Denver jailers and police say they need to fix communication gaps between them, with jailers saying they never learned from police that Shimondi Gebreselassie had previously attempted suicide before he hanged himself in his cell.
“This is an unfortunate incident that only demonstrates the need to improve communication,” said Virginia Quiñones, Denver police spokeswoman. “It’s a safety issue for officers and inmates.”
Gebreselassie, 39, was so obsessed with coffee-shop owner Alganesh Meshesha, 37, that when she rejected his romantic advances, he attempted suicide and on Dec. 2 he allegedly fatally stabbed her in the neck, police say.
When Gebreselassie was booked into the Denver County Jail, no suicide precautions were taken because police didn’t tell deputies who run the jail of his suicide attempt, even though they mentioned that fact in an affidavit used to get a warrant signed by a judge, said Bill Lovingier, the jail’s director of corrections.

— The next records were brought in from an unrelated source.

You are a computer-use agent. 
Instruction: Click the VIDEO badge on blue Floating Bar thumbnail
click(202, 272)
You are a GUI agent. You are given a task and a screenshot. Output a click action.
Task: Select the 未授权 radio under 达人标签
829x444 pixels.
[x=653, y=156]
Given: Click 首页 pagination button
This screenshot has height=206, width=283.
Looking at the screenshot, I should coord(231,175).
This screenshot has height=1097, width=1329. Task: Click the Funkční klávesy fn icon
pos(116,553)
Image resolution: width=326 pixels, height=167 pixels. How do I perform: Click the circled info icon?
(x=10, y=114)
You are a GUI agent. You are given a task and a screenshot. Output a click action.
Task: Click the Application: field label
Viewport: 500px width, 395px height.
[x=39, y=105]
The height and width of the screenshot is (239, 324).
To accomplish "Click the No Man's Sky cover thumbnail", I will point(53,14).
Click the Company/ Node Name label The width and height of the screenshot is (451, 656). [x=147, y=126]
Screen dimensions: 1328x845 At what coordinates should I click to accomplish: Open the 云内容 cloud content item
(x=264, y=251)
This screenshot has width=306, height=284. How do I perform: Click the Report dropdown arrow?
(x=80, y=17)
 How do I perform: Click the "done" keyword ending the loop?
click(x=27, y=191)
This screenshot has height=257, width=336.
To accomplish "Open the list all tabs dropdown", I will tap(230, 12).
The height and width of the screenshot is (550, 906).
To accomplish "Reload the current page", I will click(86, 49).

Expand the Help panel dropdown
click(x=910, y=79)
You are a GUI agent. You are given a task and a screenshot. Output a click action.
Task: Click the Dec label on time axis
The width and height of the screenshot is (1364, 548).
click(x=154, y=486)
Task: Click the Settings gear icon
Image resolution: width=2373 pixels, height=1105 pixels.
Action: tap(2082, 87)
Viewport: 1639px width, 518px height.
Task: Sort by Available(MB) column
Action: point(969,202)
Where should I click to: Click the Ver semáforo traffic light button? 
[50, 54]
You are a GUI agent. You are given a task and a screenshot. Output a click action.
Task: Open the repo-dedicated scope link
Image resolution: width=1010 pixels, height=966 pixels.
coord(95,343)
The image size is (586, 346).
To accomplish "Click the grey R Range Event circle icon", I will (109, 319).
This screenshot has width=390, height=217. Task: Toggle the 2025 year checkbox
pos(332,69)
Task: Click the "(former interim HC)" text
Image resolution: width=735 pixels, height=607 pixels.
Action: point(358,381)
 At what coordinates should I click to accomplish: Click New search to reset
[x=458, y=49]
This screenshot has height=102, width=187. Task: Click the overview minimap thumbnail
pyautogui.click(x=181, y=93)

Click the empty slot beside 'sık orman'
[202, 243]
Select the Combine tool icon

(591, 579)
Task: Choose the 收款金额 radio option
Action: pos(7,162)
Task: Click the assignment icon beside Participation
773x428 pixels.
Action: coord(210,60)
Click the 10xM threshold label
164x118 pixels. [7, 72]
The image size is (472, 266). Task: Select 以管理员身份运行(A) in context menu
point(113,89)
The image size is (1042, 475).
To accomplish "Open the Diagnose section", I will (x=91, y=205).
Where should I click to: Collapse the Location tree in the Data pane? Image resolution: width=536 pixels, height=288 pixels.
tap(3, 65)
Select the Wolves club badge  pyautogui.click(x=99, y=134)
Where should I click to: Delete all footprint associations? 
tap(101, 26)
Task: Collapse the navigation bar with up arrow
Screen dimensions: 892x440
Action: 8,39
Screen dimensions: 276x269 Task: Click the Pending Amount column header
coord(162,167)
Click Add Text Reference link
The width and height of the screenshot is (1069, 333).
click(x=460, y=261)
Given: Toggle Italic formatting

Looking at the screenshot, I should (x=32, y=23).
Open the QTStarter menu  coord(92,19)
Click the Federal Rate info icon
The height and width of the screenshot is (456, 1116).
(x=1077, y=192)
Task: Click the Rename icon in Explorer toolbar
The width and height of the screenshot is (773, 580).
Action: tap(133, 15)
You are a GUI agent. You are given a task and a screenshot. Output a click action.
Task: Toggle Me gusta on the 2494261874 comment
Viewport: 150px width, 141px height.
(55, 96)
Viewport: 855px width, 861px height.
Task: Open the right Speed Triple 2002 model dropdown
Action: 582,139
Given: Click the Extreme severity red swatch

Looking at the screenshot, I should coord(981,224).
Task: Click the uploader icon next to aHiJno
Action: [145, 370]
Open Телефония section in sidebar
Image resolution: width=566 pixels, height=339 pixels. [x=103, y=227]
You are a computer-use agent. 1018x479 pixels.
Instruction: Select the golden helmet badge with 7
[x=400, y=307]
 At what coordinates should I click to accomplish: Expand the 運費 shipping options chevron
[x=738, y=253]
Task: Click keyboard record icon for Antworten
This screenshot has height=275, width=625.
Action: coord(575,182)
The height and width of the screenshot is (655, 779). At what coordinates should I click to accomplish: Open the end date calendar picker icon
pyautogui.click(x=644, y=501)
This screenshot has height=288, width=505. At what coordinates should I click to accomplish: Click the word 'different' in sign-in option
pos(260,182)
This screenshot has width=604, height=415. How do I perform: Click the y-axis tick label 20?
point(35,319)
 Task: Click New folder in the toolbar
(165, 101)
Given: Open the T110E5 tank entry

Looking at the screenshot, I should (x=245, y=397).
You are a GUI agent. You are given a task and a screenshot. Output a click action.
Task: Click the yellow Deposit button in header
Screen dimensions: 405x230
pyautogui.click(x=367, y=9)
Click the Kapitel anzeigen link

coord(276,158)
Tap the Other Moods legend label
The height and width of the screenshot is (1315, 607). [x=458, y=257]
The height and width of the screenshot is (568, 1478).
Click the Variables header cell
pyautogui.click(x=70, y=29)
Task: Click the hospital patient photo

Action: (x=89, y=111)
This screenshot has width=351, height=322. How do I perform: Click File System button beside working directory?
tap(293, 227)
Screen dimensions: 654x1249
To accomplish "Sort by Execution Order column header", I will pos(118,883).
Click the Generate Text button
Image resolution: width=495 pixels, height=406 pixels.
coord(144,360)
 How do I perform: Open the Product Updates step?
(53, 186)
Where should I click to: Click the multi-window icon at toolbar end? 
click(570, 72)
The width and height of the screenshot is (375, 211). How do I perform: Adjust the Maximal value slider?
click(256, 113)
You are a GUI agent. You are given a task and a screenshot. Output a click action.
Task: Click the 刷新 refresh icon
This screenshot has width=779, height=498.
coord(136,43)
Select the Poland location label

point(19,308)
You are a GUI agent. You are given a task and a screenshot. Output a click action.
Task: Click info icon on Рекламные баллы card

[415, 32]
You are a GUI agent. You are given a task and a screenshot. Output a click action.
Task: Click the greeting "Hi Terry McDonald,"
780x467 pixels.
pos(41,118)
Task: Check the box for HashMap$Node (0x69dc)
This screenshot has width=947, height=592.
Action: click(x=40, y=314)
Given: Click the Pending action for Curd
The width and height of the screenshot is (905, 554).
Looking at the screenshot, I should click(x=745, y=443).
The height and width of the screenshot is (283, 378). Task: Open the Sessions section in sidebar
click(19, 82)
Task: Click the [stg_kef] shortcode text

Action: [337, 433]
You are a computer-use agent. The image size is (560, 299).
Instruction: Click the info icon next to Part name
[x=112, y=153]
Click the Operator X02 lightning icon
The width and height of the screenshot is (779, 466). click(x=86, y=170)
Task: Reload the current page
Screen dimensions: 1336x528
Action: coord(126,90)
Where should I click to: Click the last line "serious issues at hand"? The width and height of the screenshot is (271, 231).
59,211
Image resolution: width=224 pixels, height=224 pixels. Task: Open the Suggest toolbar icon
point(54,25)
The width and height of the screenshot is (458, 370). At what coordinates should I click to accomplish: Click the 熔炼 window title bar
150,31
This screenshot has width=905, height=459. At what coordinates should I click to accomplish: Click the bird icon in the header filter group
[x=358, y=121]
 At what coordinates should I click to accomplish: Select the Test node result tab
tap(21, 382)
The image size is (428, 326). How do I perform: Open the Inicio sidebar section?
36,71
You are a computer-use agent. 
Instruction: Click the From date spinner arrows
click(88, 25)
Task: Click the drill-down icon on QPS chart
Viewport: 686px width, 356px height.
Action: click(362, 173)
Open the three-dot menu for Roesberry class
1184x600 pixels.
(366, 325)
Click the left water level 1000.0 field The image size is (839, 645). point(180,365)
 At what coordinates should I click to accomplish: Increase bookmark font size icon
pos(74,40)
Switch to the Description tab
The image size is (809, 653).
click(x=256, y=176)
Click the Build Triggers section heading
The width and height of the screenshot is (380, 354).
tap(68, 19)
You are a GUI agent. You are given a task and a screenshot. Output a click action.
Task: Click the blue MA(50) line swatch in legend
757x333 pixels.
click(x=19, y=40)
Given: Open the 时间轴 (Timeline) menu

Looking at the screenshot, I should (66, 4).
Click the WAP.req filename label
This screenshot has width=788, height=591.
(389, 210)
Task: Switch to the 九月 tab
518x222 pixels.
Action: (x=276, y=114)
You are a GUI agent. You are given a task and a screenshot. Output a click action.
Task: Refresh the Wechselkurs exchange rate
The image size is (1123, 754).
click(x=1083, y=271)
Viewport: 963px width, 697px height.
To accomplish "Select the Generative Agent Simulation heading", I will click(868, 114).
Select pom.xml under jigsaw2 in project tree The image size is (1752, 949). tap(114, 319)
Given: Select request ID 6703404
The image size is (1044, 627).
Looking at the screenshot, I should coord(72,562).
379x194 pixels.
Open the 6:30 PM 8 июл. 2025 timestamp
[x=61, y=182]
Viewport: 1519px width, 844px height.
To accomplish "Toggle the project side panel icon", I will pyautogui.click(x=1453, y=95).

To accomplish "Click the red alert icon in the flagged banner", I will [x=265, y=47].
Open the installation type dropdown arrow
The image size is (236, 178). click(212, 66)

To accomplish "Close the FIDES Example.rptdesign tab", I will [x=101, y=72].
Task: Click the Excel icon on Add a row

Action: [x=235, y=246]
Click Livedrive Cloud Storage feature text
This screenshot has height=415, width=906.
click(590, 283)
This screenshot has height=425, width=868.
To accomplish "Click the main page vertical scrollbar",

“The suspect had attempted to take his own life,” homicide Detective David Neil wrote in a Dec. 3 arrest-warrant affidavit. “The suspect stated to (a friend of the victim’s) that he wanted to die since the victim would not have a relationship with him.”
Neil said he “probably did not” contact the jail about the suicide attempt because Gebreselassie was arrested in California and the sheriff’s department brought him back when he was extradited.
But Sgt. Frank Gale, Denver jail spokesman, said deputies did not get a copy of the affidavit.
The arrest form that police pass on to sheriff’s deputies when someone is booked into jail doesn’t have a section where officers can warn jail staff when an inmate is suicidal, violent or mentally ill, Lovingier said.
“It’s an excellent example of the type of information that is pertinent to a person’s incarceration,” Lovingier said Thursday. “It would have been one more thing (psychiatric nurses) could have explored.”
He said that even before the suicide, jail officials had been meeting with police to try to establish a way to warn jailers when a suspect shows signs of mental illness, including speaking incoherently.
A psychiatric nurse interviews each new inmate to see if he or she had ever tried suicide, Lovingier said. Gebreselassie didn’t tell a nurse about the September suicide attempt, he said.
Two months after the murder, Gebreselassie went to the jail’s medical unit and said, “If you keep me here I’ll kill myself,” Lovingier quoted him as saying.
Yet no comprehensive psychiatric tests were given after a nurse learned that the inmate’s chief complaints were his diet and desire to return to high-security building 8, Lovingier said. It was not deemed a serious suicide threat, he said.